:: Material shown ::

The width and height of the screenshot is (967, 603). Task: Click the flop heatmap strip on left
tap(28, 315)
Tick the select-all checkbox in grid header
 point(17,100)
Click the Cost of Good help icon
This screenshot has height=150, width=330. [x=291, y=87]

:::
:: Material shown ::

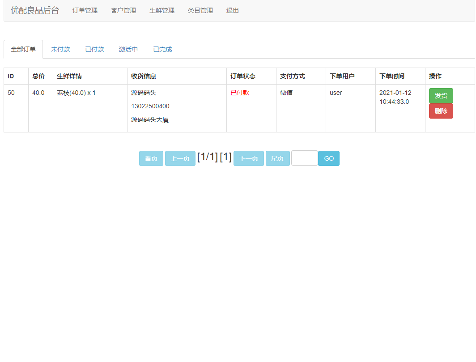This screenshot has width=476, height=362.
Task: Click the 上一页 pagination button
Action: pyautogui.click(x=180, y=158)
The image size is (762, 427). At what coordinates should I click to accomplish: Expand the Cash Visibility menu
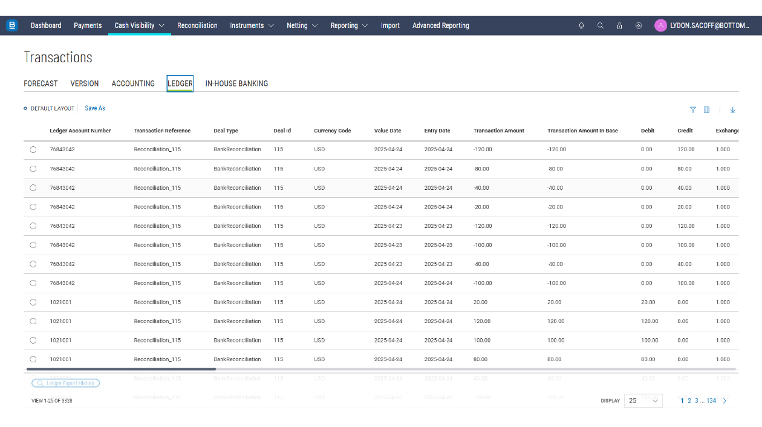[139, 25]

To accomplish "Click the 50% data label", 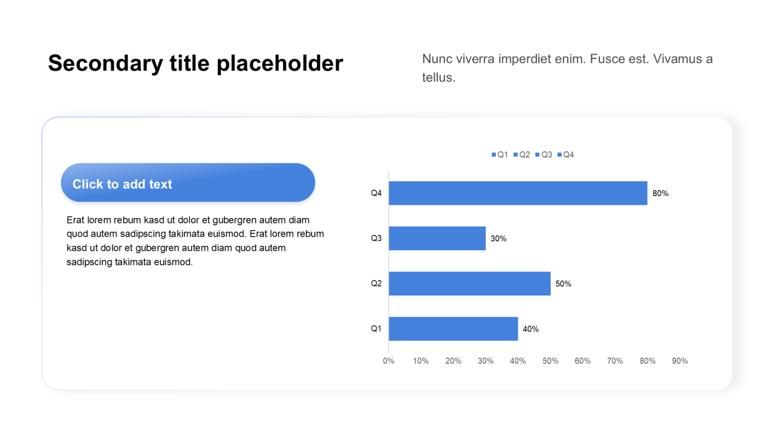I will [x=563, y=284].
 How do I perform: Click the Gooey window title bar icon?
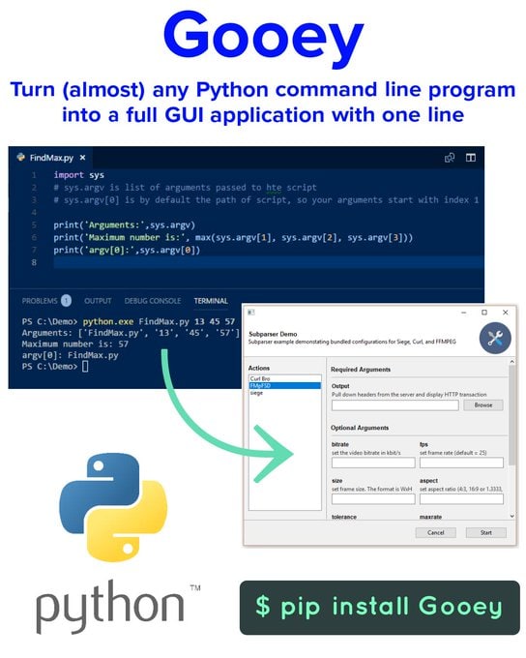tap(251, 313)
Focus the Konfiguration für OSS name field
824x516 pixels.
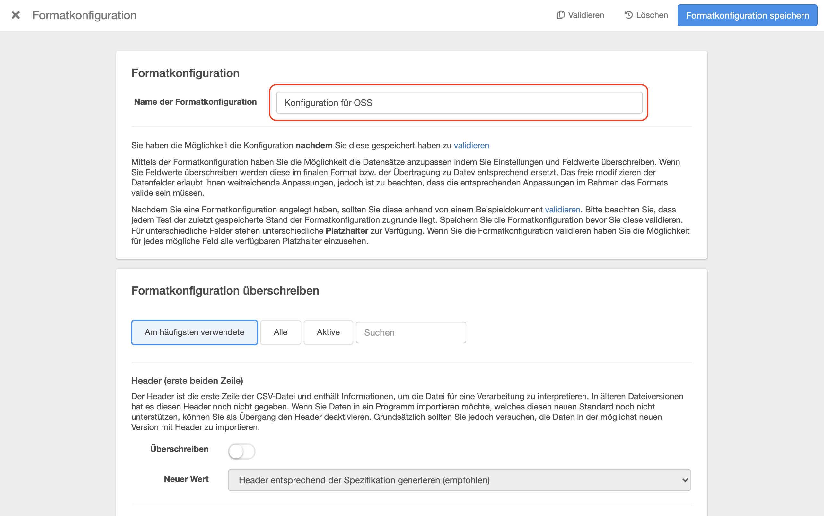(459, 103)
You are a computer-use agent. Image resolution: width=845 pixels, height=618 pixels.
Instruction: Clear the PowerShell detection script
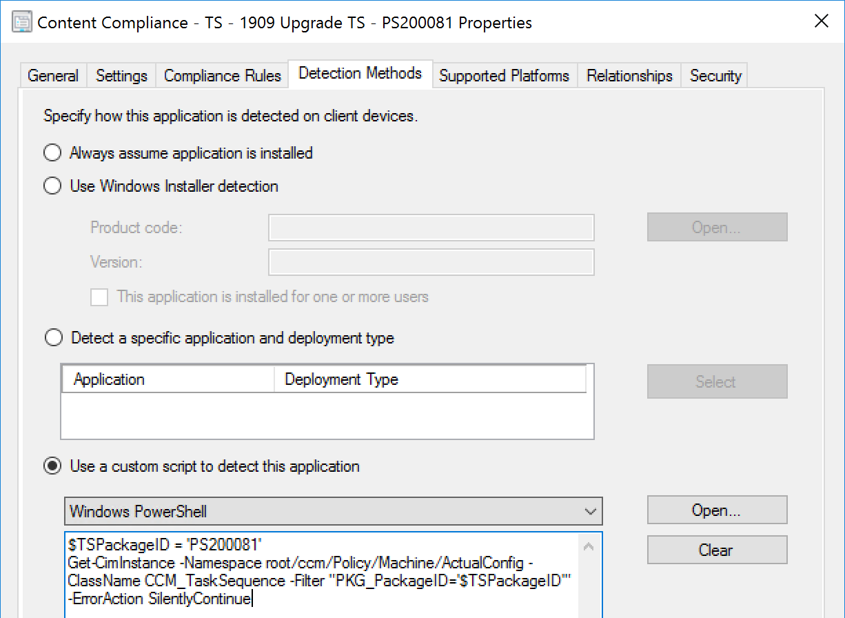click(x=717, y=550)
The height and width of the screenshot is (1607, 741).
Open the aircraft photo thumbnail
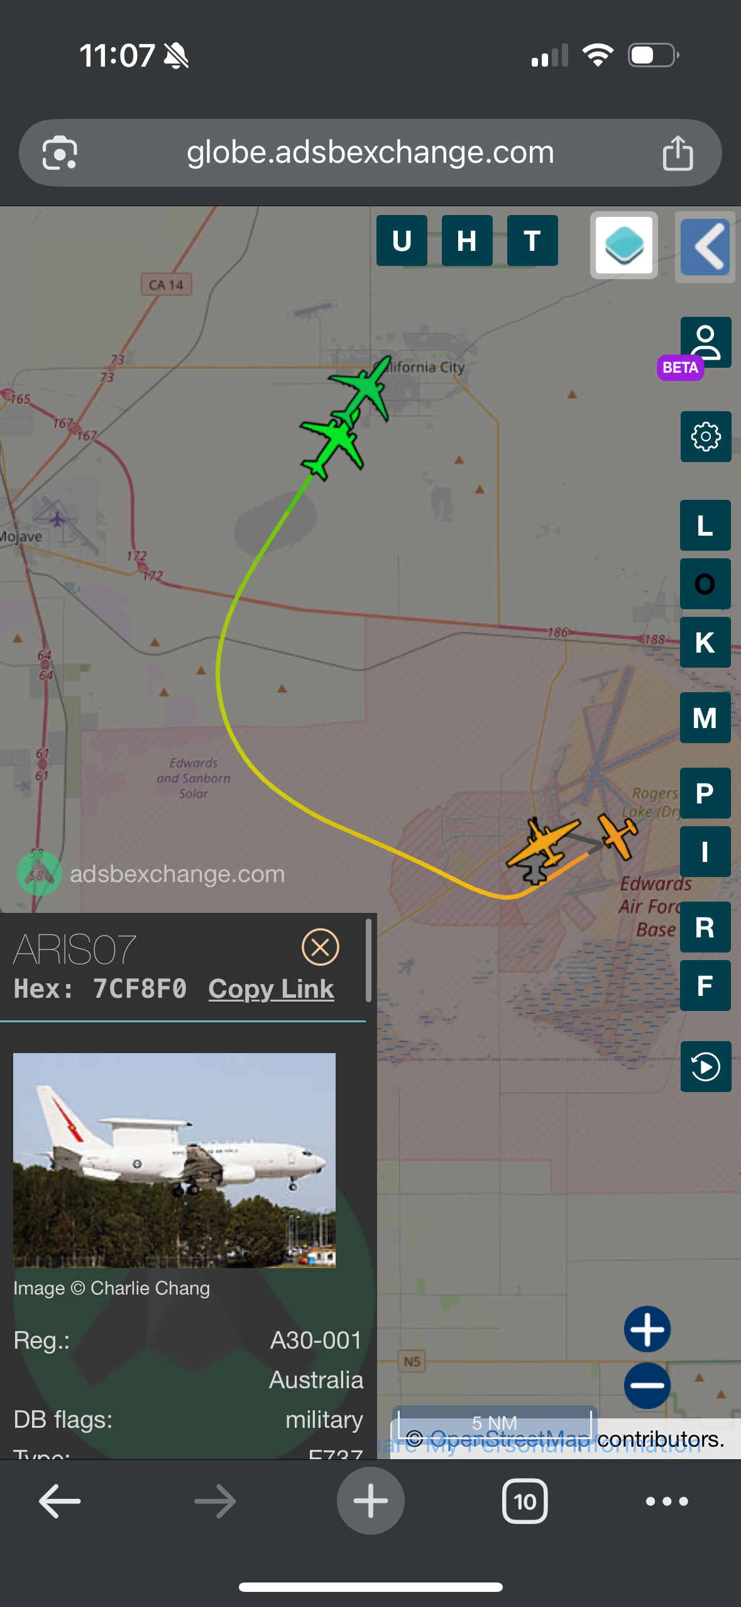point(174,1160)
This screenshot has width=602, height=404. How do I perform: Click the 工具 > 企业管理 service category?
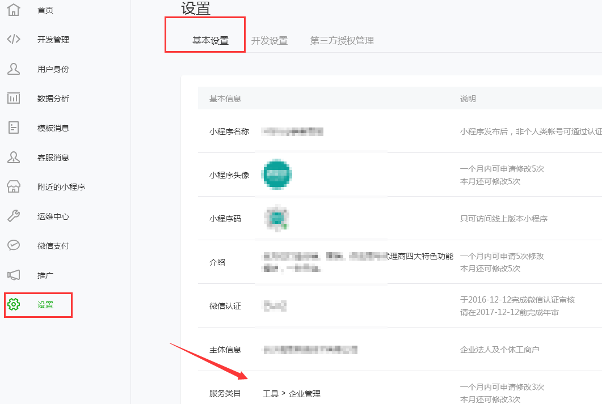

:::
:: Material shown ::

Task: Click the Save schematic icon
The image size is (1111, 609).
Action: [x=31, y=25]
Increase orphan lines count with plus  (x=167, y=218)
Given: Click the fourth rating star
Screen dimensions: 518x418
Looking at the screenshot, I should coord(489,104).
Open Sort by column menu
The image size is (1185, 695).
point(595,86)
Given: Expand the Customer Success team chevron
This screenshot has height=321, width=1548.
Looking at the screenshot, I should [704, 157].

:::

§ Work to be completed
From the data above, copy each line with the string "Given" in it.

§ Answer area
Given: Click the fourth rating star
Given: Expand the Customer Success team chevron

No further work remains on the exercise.